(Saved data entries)
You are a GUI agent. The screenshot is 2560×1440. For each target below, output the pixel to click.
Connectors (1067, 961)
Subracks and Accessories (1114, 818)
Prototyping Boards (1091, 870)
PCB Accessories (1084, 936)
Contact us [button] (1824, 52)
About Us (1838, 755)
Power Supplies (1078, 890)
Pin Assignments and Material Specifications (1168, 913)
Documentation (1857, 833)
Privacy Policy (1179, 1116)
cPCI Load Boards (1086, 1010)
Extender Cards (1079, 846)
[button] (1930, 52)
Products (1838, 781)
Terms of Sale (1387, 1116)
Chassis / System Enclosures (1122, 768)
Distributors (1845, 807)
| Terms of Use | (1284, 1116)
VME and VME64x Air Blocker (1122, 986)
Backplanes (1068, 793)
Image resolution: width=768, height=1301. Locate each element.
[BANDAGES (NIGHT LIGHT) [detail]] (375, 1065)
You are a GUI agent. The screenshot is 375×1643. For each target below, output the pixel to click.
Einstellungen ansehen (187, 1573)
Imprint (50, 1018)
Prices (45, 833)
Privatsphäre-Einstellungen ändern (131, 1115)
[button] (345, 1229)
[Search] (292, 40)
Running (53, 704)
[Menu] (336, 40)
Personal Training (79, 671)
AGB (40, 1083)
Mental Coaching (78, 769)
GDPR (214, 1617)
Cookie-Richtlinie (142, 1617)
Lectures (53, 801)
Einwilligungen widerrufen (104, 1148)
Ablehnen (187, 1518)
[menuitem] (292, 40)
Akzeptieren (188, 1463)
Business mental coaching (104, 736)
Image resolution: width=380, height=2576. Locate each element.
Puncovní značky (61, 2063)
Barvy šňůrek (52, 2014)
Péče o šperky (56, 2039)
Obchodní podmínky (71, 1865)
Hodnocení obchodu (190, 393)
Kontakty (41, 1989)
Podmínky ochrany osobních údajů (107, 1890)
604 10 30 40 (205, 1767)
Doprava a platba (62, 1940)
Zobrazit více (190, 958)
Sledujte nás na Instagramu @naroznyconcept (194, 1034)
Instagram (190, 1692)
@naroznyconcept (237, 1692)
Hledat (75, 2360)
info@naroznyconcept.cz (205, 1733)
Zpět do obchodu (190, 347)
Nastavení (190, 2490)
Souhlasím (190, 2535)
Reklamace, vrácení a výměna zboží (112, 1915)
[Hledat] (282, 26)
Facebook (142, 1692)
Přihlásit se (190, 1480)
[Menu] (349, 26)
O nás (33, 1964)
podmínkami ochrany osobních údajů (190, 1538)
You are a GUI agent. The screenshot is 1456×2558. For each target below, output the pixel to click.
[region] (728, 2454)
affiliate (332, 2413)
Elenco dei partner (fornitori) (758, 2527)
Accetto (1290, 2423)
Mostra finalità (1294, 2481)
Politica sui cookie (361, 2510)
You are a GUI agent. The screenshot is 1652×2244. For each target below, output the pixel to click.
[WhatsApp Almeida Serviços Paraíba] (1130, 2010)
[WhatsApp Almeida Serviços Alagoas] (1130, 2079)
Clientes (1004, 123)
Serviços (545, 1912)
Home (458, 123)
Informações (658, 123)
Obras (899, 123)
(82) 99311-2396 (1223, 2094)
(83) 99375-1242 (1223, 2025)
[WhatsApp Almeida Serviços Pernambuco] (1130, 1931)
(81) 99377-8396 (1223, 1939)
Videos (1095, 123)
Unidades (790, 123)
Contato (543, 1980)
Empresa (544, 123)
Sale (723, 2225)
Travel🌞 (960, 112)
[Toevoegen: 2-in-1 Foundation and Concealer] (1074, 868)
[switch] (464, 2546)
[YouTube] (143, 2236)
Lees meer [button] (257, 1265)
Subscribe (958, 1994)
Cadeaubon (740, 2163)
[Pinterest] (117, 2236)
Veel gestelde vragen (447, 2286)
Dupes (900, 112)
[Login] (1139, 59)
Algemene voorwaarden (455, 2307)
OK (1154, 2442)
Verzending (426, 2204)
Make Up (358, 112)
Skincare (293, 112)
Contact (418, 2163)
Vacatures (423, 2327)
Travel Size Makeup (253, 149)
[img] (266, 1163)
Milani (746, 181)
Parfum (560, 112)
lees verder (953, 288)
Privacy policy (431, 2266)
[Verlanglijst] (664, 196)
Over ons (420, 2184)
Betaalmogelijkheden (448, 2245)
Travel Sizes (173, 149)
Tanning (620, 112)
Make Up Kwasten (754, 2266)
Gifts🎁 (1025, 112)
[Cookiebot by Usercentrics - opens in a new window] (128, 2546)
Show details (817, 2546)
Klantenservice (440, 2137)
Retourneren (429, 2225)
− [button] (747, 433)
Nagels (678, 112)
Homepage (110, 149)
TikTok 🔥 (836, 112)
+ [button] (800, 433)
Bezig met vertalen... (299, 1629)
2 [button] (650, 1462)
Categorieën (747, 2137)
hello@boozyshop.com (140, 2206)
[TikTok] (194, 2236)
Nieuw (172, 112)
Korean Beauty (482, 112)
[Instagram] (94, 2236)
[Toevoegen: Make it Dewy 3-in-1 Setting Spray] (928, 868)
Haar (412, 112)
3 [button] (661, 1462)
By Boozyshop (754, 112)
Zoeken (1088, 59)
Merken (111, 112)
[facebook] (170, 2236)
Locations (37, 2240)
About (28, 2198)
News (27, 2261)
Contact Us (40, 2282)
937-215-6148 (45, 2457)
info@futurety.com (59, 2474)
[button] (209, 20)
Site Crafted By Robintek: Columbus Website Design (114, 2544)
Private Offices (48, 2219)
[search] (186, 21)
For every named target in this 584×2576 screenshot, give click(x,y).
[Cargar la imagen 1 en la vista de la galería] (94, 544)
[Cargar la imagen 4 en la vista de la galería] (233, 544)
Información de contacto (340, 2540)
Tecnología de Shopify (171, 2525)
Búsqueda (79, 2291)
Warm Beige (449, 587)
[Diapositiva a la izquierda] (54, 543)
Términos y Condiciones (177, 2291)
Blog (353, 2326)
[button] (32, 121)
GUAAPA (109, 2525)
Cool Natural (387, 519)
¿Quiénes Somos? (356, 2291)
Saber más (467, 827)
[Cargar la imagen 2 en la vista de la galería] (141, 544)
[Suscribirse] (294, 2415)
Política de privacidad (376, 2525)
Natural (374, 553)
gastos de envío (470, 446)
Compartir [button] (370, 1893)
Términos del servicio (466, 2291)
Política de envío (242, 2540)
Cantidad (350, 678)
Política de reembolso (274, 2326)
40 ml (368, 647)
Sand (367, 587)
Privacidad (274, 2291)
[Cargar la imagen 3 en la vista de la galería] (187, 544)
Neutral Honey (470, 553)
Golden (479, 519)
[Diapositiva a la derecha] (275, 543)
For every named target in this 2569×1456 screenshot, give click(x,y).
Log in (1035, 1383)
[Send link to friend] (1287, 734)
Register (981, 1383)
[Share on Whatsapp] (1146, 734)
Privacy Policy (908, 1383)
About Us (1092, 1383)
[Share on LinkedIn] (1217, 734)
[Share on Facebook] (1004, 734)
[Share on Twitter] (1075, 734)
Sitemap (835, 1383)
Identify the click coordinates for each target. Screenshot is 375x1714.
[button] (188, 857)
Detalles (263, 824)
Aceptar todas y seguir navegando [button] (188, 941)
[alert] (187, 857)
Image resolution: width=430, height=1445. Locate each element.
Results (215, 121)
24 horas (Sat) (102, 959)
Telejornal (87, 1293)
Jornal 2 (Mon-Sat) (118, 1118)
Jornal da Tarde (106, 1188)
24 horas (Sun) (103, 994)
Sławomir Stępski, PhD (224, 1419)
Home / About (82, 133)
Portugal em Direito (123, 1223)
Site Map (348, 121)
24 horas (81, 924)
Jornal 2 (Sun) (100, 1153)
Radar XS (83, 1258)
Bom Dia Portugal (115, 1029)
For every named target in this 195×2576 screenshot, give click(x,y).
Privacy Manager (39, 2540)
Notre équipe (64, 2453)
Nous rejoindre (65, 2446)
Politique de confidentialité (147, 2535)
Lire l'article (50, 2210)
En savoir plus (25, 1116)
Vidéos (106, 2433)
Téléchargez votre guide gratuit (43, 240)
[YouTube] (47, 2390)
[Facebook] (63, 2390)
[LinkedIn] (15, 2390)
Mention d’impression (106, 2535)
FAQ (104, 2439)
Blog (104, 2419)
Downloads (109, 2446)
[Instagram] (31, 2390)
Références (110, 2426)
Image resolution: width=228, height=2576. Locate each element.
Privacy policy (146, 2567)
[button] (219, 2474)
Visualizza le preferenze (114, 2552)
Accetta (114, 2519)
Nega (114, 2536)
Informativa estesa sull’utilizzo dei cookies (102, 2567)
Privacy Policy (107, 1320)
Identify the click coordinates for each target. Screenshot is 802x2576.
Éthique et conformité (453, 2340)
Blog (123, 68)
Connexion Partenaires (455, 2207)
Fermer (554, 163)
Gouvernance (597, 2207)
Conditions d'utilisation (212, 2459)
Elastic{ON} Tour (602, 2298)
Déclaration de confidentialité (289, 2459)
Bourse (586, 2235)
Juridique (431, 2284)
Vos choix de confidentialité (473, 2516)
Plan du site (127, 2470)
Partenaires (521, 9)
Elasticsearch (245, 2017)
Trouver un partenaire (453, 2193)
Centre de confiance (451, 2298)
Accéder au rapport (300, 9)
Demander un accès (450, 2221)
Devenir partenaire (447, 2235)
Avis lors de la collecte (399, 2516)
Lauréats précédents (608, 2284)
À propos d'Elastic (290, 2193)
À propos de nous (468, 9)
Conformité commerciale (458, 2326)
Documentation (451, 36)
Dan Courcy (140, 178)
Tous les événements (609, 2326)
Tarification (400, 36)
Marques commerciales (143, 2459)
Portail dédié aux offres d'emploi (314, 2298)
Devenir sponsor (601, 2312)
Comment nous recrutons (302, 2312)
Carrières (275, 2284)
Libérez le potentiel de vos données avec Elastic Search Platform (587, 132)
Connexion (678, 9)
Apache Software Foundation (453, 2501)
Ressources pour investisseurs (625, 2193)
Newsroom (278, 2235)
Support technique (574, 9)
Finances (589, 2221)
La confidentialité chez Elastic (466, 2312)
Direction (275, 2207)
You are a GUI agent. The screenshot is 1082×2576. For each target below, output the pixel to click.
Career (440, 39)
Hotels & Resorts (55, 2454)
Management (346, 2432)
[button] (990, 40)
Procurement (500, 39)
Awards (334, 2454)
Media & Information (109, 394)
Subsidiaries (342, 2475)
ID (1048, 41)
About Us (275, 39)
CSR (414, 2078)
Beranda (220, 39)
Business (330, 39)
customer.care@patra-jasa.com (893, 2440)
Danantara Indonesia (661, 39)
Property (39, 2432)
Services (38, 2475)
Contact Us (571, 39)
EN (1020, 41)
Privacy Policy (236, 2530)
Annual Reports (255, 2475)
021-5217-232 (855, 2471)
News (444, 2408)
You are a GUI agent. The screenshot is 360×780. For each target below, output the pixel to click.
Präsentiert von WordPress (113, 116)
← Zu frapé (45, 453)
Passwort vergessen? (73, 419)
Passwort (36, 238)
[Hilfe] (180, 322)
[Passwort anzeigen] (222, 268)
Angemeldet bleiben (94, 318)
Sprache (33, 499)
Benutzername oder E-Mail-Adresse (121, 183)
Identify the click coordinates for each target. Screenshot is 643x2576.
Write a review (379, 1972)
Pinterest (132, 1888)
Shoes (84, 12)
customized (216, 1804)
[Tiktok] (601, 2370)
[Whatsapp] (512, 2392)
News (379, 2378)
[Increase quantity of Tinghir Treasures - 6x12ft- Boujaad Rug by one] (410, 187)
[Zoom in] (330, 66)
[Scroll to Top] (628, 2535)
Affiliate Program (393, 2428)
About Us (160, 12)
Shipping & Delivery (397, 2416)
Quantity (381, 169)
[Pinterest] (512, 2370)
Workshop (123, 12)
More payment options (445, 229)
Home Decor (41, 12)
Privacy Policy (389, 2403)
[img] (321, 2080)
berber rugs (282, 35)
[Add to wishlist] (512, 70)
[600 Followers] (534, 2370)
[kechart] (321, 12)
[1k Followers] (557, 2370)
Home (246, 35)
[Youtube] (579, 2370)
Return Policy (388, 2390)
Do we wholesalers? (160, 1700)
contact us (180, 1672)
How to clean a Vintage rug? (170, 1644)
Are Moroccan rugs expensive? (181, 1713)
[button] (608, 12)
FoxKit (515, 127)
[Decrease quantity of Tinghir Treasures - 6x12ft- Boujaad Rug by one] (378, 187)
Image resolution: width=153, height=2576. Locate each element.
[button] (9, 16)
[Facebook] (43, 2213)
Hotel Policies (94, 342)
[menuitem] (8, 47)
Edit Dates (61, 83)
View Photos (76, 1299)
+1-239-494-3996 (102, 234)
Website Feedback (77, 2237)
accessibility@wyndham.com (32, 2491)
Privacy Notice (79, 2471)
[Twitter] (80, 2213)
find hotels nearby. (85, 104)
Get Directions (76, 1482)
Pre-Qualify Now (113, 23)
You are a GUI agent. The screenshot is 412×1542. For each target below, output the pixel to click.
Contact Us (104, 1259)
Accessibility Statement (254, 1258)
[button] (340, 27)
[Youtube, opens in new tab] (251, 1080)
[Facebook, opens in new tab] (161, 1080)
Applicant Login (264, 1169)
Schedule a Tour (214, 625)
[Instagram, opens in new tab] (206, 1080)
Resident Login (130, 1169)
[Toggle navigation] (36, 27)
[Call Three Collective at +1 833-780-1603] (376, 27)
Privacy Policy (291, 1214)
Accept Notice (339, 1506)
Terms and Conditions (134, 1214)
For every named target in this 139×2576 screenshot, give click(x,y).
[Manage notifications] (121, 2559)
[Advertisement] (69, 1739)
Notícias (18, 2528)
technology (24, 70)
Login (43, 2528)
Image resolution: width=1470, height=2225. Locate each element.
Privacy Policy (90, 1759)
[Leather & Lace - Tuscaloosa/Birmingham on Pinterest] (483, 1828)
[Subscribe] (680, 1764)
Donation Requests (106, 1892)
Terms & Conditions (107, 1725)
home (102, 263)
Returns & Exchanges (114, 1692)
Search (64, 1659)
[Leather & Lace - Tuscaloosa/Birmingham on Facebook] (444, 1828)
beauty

§ Task statement: Could you restate word for word the lines above, from the one that contains "Newsroom (278, 2235)" through the one that contains "Angemeldet bleiben (94, 318)", and no others?

§ Your response:
Newsroom (278, 2235)
Support technique (574, 9)
Finances (589, 2221)
La confidentialité chez Elastic (466, 2312)
Direction (275, 2207)
You are a GUI agent. The screenshot is 1082×2576. For each target below, output the pixel to click.
Career (440, 39)
Hotels & Resorts (55, 2454)
Management (346, 2432)
[button] (990, 40)
Procurement (500, 39)
Awards (334, 2454)
Media & Information (109, 394)
Subsidiaries (342, 2475)
ID (1048, 41)
About Us (275, 39)
CSR (414, 2078)
Beranda (220, 39)
Business (330, 39)
customer.care@patra-jasa.com (893, 2440)
Danantara Indonesia (661, 39)
Property (39, 2432)
Services (38, 2475)
Contact Us (571, 39)
EN (1020, 41)
Privacy Policy (236, 2530)
Annual Reports (255, 2475)
021-5217-232 (855, 2471)
News (444, 2408)
You are a GUI agent. The screenshot is 360×780. For each target below, output the pixel to click.
Präsentiert von WordPress (113, 116)
← Zu frapé (45, 453)
Passwort vergessen? (73, 419)
Passwort (36, 238)
[Hilfe] (180, 322)
[Passwort anzeigen] (222, 268)
Angemeldet bleiben (94, 318)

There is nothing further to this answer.